An Alberta pension manager and its partner will scoop up 400 Canadian industrial properties that are being unloaded by ING Group after the European financial giant saw the portfolio’s value drop by about $1.3 billion in the last four years.

Alberta Investment Management Corp., a provincial Crown corporation that manages pensions, endowments and other assets, and KingSett Capital, a private real estate manager based in Toronto, are the buyers.

“We’re selling it for less than we bought it for,” ING Group spokeswoman Victorina de Boer said Friday from the group’s Amsterdam headquarters.

“As a result of the economic crisis, it is fair to say that the portfolio was significantly impacted by negative fair value changes,” she said in an interview.

Since purchasing the fund in 2006, when the portfolio had a net book value of approximately $2 billion, ING has taken a $1.2-billion (euro900 million) writedown on Summit’s light industrial properties — warehouses, storage, shipping and call centres — in or near large cities in Canada.

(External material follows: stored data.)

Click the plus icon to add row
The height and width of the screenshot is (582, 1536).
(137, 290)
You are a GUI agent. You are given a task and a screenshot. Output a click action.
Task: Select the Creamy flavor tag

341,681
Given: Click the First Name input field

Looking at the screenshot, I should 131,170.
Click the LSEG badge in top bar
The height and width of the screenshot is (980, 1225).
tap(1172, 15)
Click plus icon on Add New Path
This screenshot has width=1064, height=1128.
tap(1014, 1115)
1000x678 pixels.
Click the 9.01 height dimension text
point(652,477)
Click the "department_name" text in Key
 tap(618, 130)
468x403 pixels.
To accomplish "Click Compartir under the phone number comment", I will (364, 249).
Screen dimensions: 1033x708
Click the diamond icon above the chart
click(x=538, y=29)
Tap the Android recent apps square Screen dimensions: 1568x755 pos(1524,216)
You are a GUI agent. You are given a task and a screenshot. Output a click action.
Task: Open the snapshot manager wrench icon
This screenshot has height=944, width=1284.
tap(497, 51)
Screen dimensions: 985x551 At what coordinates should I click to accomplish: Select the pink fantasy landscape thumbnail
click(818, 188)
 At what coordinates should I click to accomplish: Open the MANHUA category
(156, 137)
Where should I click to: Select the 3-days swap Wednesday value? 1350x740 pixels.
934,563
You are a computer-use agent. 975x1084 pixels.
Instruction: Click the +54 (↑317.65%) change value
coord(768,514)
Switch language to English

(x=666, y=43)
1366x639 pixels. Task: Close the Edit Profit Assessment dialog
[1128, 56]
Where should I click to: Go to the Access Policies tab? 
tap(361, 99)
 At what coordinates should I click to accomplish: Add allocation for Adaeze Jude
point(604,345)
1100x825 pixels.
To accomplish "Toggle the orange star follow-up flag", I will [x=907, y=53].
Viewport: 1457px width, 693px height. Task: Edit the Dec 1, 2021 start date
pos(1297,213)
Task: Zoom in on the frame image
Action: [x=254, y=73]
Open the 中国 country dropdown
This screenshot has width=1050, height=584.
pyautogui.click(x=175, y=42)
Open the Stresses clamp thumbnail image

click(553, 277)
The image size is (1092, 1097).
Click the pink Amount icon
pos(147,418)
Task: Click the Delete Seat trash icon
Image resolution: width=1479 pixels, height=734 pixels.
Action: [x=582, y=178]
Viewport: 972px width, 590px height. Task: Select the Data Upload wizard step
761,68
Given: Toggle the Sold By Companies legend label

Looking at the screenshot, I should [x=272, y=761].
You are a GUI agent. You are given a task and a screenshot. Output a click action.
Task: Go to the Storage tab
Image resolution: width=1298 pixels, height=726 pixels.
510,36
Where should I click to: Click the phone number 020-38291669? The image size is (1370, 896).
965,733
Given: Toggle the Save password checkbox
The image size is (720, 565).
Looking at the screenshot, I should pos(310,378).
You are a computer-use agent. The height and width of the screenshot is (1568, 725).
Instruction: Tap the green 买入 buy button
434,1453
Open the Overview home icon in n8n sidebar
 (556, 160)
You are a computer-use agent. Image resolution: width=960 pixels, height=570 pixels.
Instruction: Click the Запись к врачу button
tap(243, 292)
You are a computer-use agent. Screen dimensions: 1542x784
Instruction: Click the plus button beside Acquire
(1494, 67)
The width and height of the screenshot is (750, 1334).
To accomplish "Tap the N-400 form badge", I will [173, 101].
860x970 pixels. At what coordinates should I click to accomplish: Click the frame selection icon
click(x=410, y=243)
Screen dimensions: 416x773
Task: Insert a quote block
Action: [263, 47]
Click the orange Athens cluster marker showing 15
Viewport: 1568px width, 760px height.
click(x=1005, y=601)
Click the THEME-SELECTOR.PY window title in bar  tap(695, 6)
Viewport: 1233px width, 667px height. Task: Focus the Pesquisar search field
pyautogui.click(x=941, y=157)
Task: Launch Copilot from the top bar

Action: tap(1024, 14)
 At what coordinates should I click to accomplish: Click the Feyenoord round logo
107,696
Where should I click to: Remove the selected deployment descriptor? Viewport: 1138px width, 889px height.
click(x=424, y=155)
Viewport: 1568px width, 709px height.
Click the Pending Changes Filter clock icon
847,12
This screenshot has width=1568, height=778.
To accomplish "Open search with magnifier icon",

That means the big European financial institution had to reduce the value of the portfolio on its books because it was overvalued compared with the value at the time of the writedown.

ING — which paid $3.3 billion including debt for the trust four years ago– said Friday that the transaction values 100% of Summit at C$2 billion, including debt, and that it will have no material impact on ING’s financial results.

“You can deduce from that that we’ve basically sold it for close to book value,” de Boer said.

The Amsterdam-based financial giant owns 50% of ING Summit Industrial Fund Ltd. Partnership outright and 7.8% via ING Industrial Fund (IIF), an ING-managed listed property fund in Australia.

The fund will also sell its half of the Summit partnership to the Canadian buyers as part of the transaction.

ING bought Summit, which had been a publicly traded real estate investment trust, in 2006 for $2.1 billion, and assumed $1.2 billion in debt — a premium to the public market price at the time.

But property values plummeted following the credit crisis in the fall of 2008, which required government bailouts of several major banks and insurance companies in the United States and Europe and shook confidence in real estate.

At the time of purchase, ING said it wanted to expand its investments in Canadian real estate and planned to diversify the portfolio away from industrial properties. But it said Friday that it was selling the Summit portfolio as part of a wider plan to divest non-core assets and refocus on banking and insurance.

“As part of our priority of managing risk, we want to reduce our exposure to real estate so that’s why we’re selling our stake in Canada,” de Boer said.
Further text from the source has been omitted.